Exercise: Your task is to repeat exactly the lines from the one with "0800 TOYOTA (428, 2395)" through the end of the records, both included; please leave the pictures out.

Collected data entries
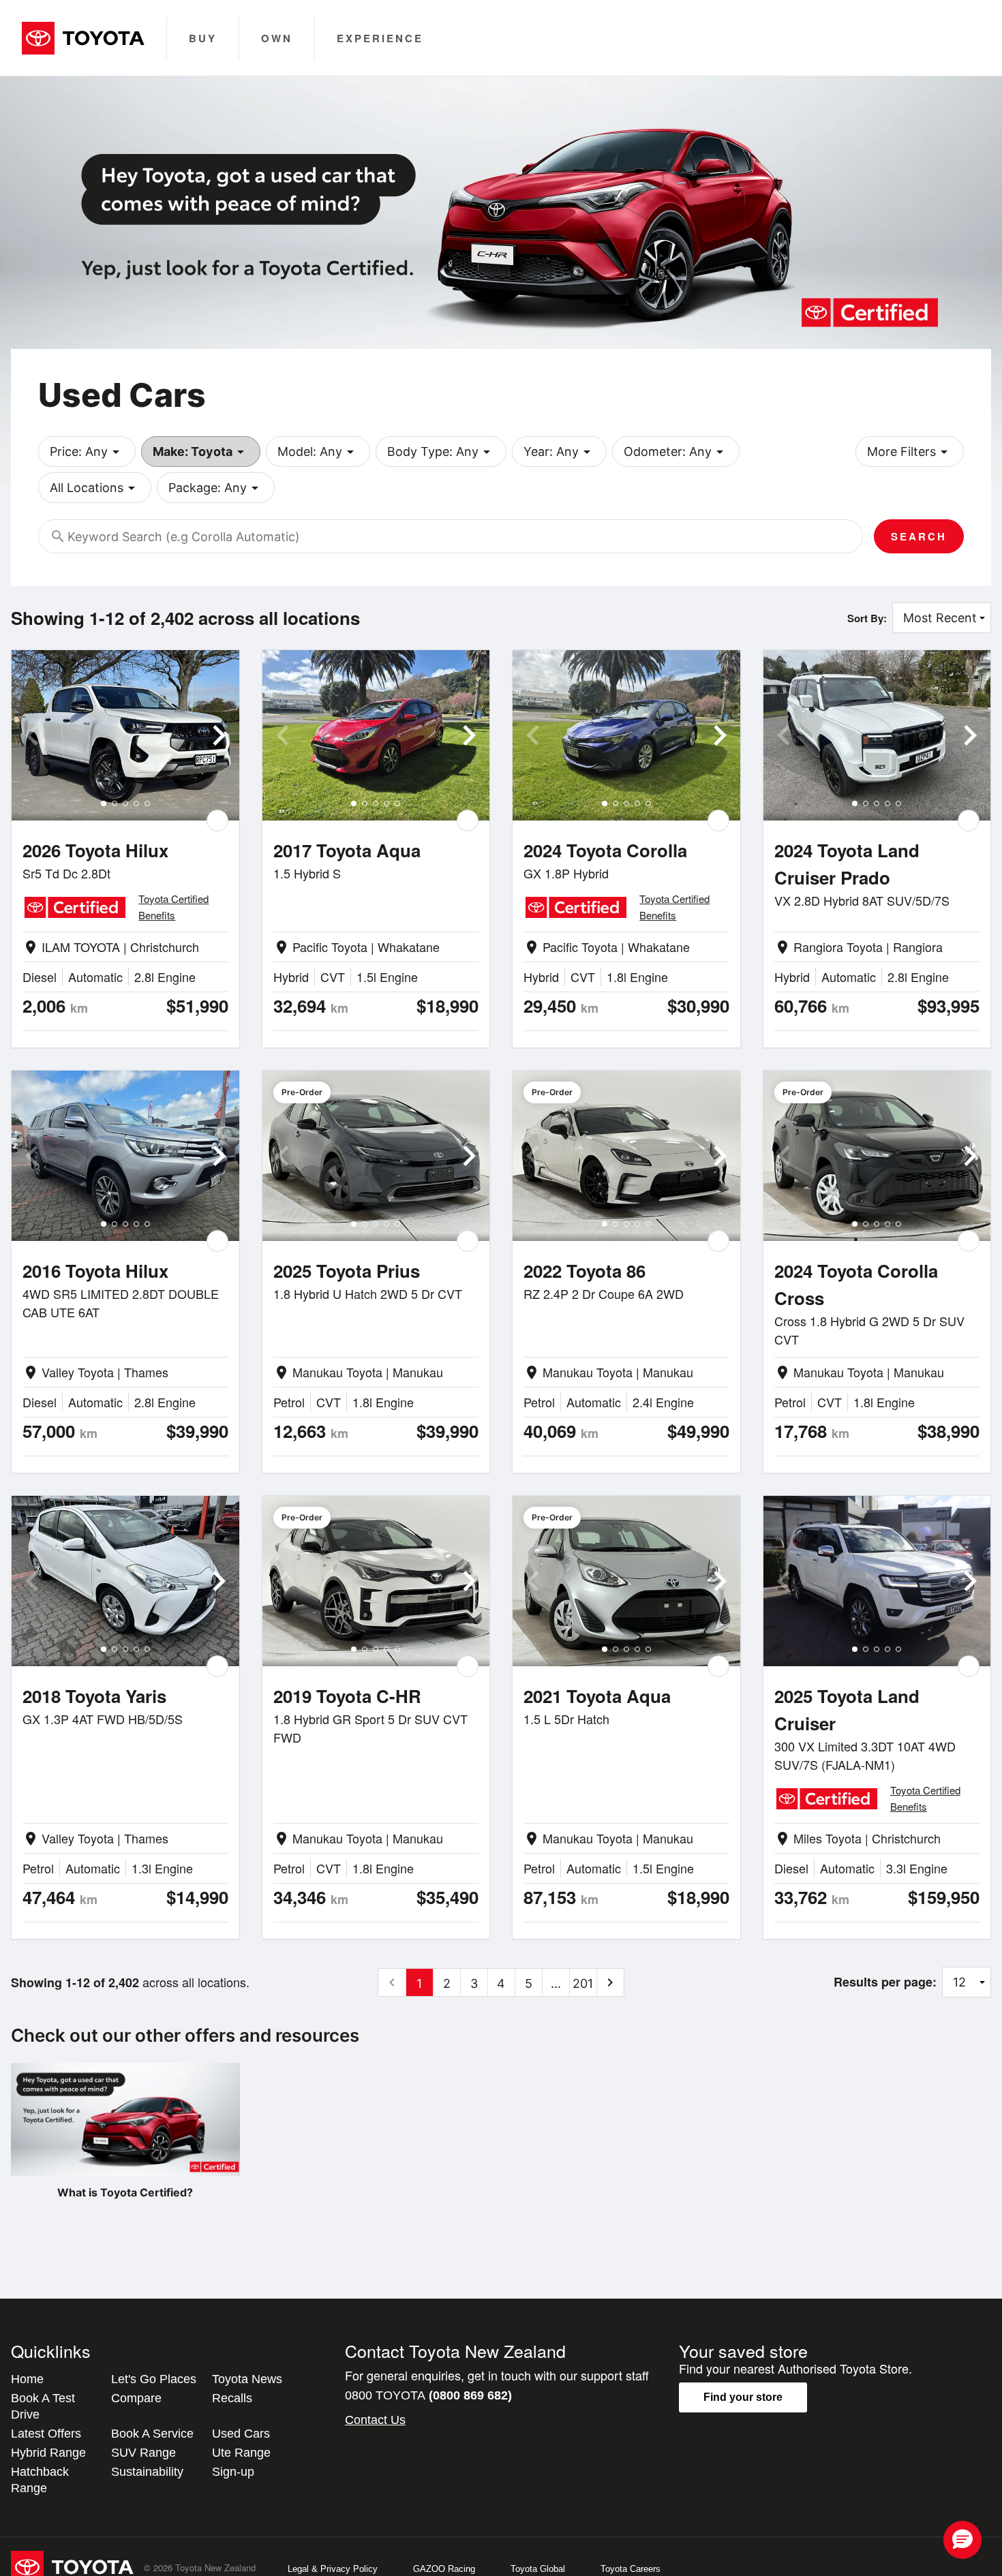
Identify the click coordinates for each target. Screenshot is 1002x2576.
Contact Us (375, 2420)
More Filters (909, 452)
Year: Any (559, 452)
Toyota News (247, 2379)
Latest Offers (46, 2433)
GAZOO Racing (444, 2569)
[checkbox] (217, 820)
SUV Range (143, 2452)
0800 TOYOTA (428, 2395)
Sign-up (233, 2472)
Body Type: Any (441, 452)
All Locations (95, 488)
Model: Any (318, 452)
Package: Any (215, 488)
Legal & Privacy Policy (333, 2569)
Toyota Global (538, 2569)
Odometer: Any (676, 452)
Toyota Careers (631, 2569)
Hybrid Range (48, 2452)
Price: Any (87, 452)
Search (919, 536)
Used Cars (241, 2433)
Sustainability (147, 2472)
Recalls (232, 2398)
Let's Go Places (153, 2379)
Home (27, 2379)
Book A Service (152, 2433)
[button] (962, 2540)
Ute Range (241, 2452)
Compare (136, 2398)
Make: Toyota (201, 452)
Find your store (743, 2397)
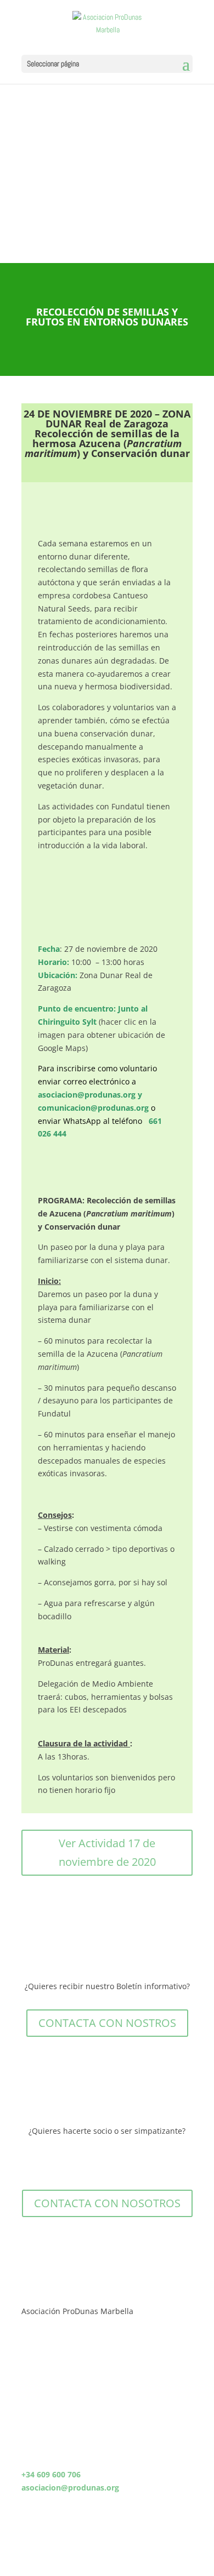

Result:
0800 TOYOTA (428, 2395)
Sign-up (233, 2472)
Body Type: Any (441, 452)
All Locations (95, 488)
Model: Any (318, 452)
Package: Any (215, 488)
Legal & Privacy Policy (333, 2569)
Toyota Global (538, 2569)
Odometer: Any (676, 452)
Toyota Careers (631, 2569)
Hybrid Range (48, 2452)
Price: Any (87, 452)
Search (919, 536)
Used Cars (241, 2433)
Sustainability (147, 2472)
Recalls (232, 2398)
Let's Go Places (153, 2379)
Home (27, 2379)
Book A Service (152, 2433)
[button] (962, 2540)
Ute Range (241, 2452)
Compare (136, 2398)
Make: Toyota (201, 452)
Find your store (743, 2397)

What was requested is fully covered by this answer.